#### Extrait de page

Ensuite, il est souhaitable de relire cet article et de le mettre en parallèle avec un document fort intéressant : observations et prévisions des effectifs scolaires au Québec. Par une coïncidence miraculeuse, les départs vers la province voisine suivent le déclin de la clientèle des années 2000. Vous savez quoi ? Le nombre d'enseignants est proportionnel au nombre d'élèves.


Autre fait intéressant, le taux de natalité a fortement augmenté en 2006 lors de l’avènement du RQAP. D’ailleurs, ce boom de la natalité se répercute sur les courbes d’effectifs au primaire. Ainsi, il y a fort à parier que les enseignants qui quittent depuis le début des années 2010 proviennent majoritairement du secondaire. Vous savez quoi ? Vous avez moins de chance de travailler à temps plein s'il y a moins d'élèves.


Votre baccalauréat est terminé ? Vous cherchez du travail ? Bien que les francophones soient minoritaires en Ontario, il existe dans la province 422 écoles de langue française. Bref, la faim justifie les moyens. La grande majorité de ces enseignants quittent le Québec pour une simple et bonne raison : travailler.


Par le plus grand des hasards, je serai en visite à l’école Gisèle-Lalonde à Ottawa la semaine prochaine. Il s’agira de ma seconde visite d’un établissement ontarien en moins d’un an. Il est toujours intéressant de sortir de chez soi dans l’optique de découvrir ce qui se passe ailleurs.


J’imagine que je pourrai sûrement avoir de belles discussions avec des collègues québécois en exil. Nous pourrons alors philosopher sur quelques statistiques qui devraient nous pousser à revoir une partie de notre système d’éducation :
  • 100 % des écoles privées ne sont pas financées en Ontario ;
  • 95 % des élèves fréquentent les écoles publiques ;
  • l’écart entre les taux de diplomation des deux provinces est d'environ 10 %.

########

Recopiez intégralement l'extrait ci-dessus sur le départ d'enseignants du Québec vers l'Ontario, sans la moindre modification.

#### Données brutes

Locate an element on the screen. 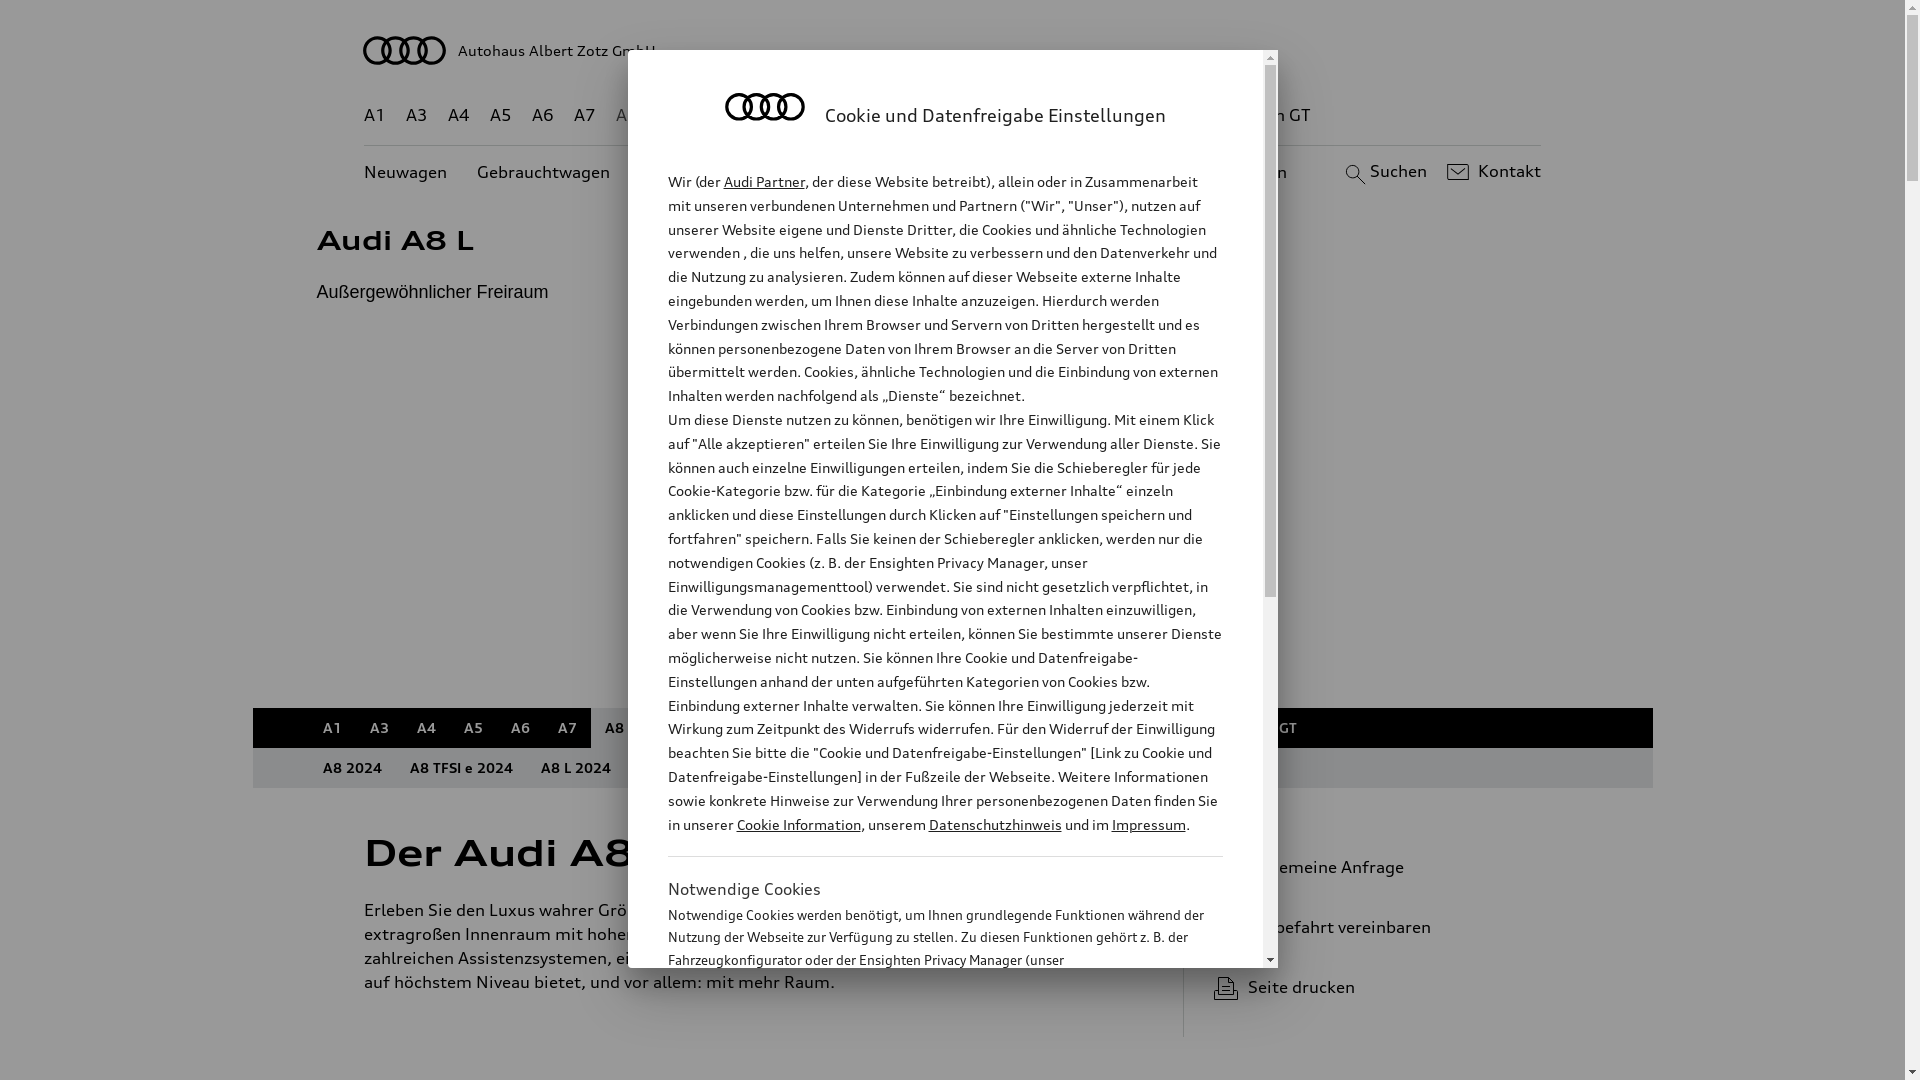  'A8 L 2024' is located at coordinates (574, 766).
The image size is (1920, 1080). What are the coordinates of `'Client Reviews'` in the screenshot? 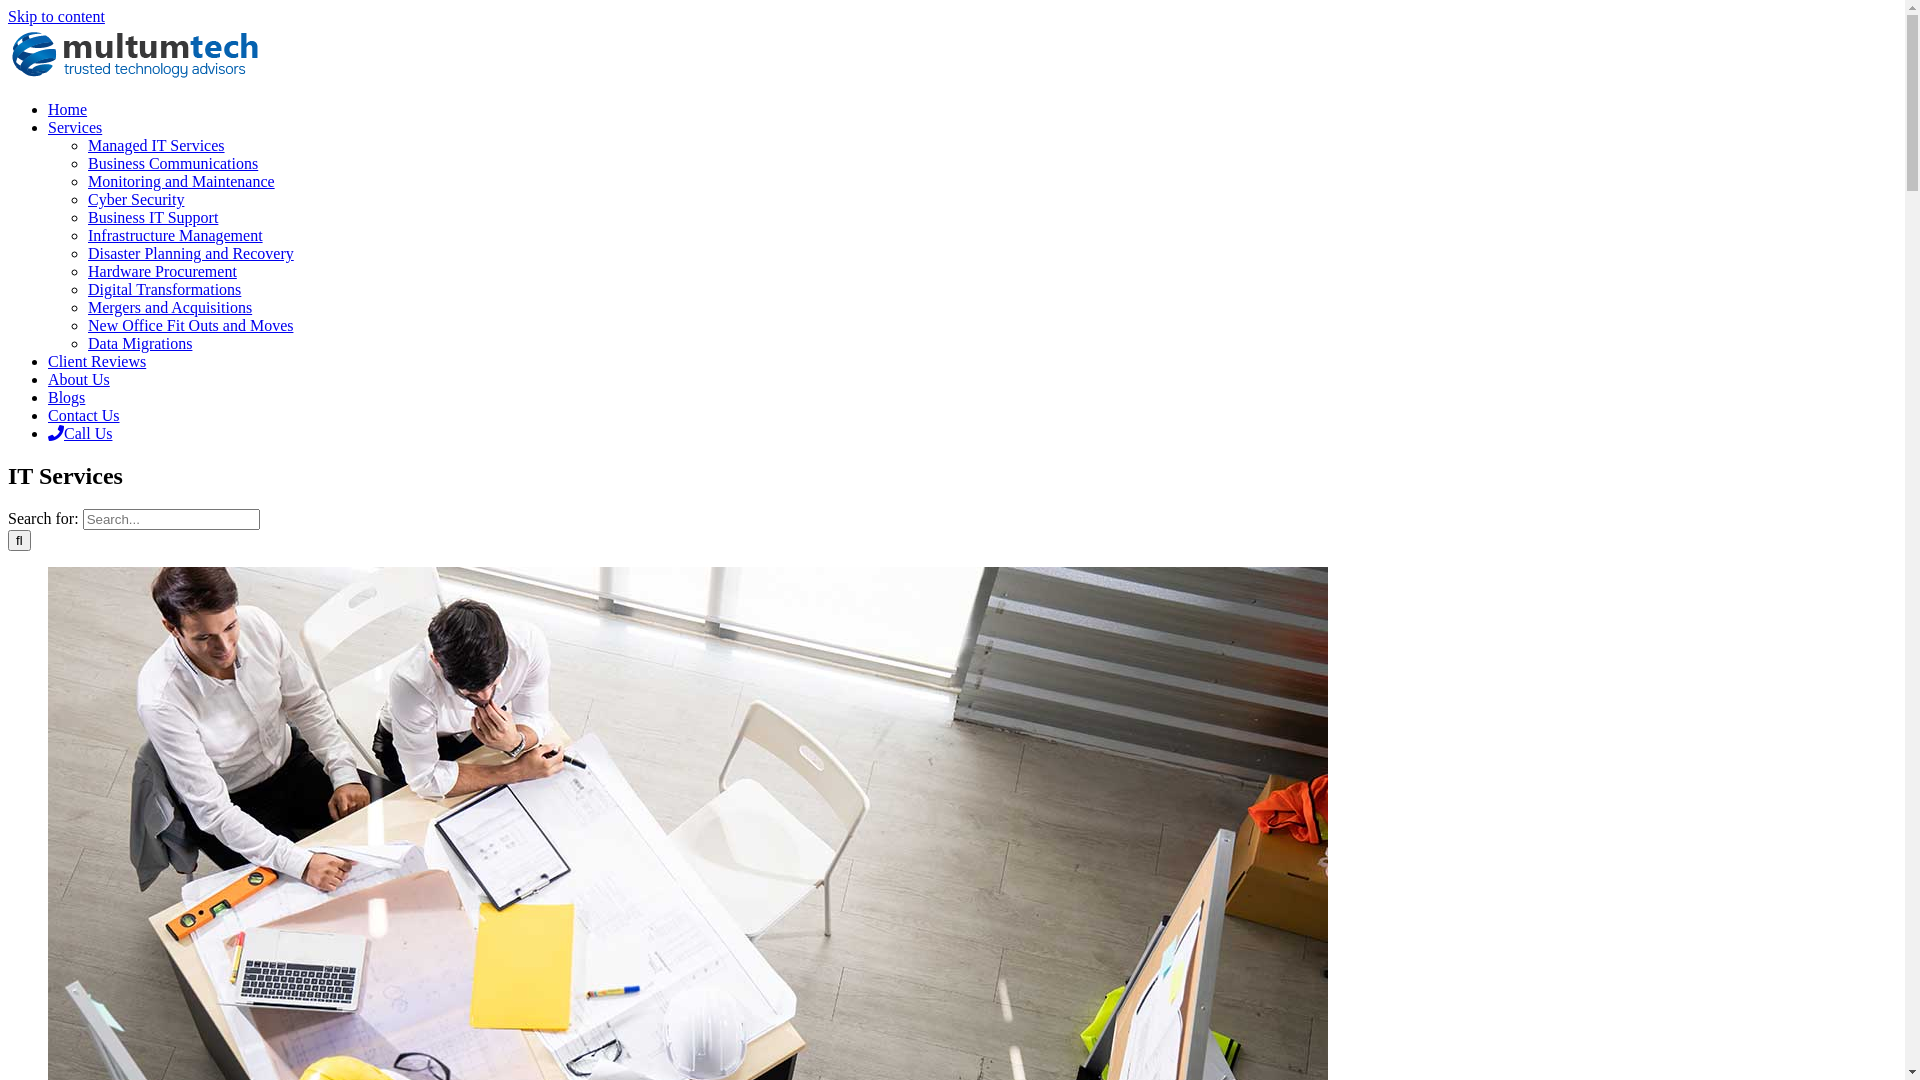 It's located at (95, 361).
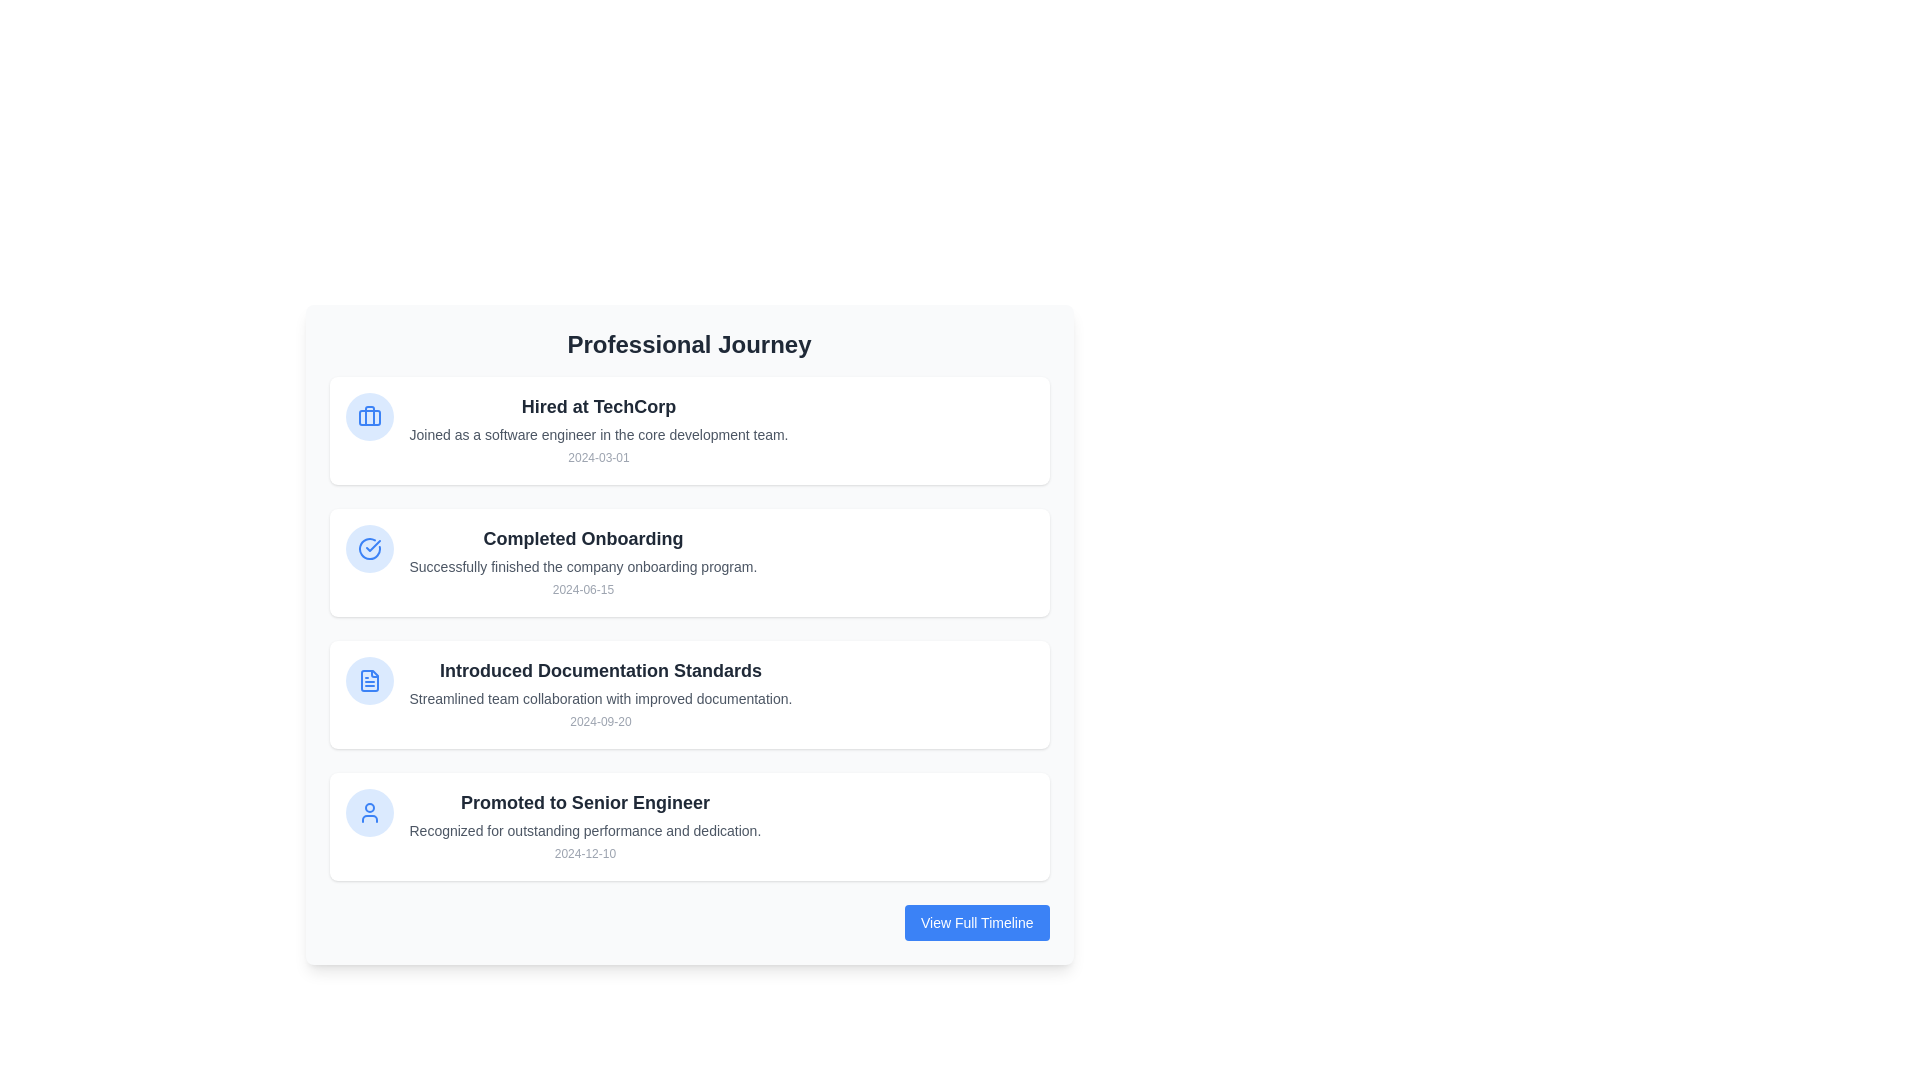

########

**Résultat de l'exercice:**
Ensuite, il est souhaitable de relire cet article et de le mettre en parallèle avec un document fort intéressant : observations et prévisions des effectifs scolaires au Québec. Par une coïncidence miraculeuse, les départs vers la province voisine suivent le déclin de la clientèle des années 2000. Vous savez quoi ? Le nombre d'enseignants est proportionnel au nombre d'élèves.


Autre fait intéressant, le taux de natalité a fortement augmenté en 2006 lors de l’avènement du RQAP. D’ailleurs, ce boom de la natalité se répercute sur les courbes d’effectifs au primaire. Ainsi, il y a fort à parier que les enseignants qui quittent depuis le début des années 2010 proviennent majoritairement du secondaire. Vous savez quoi ? Vous avez moins de chance de travailler à temps plein s'il y a moins d'élèves.


Votre baccalauréat est terminé ? Vous cherchez du travail ? Bien que les francophones soient minoritaires en Ontario, il existe dans la province 422 écoles de langue française. Bref, la faim justifie les moyens. La grande majorité de ces enseignants quittent le Québec pour une simple et bonne raison : travailler.


Par le plus grand des hasards, je serai en visite à l’école Gisèle-Lalonde à Ottawa la semaine prochaine. Il s’agira de ma seconde visite d’un établissement ontarien en moins d’un an. Il est toujours intéressant de sortir de chez soi dans l’optique de découvrir ce qui se passe ailleurs.


J’imagine que je pourrai sûrement avoir de belles discussions avec des collègues québécois en exil. Nous pourrons alors philosopher sur quelques statistiques qui devraient nous pousser à revoir une partie de notre système d’éducation :
  • 100 % des écoles privées ne sont pas financées en Ontario ;
  • 95 % des élèves fréquentent les écoles publiques ;
  • l’écart entre les taux de diplomation des deux provinces est d'environ 10 %.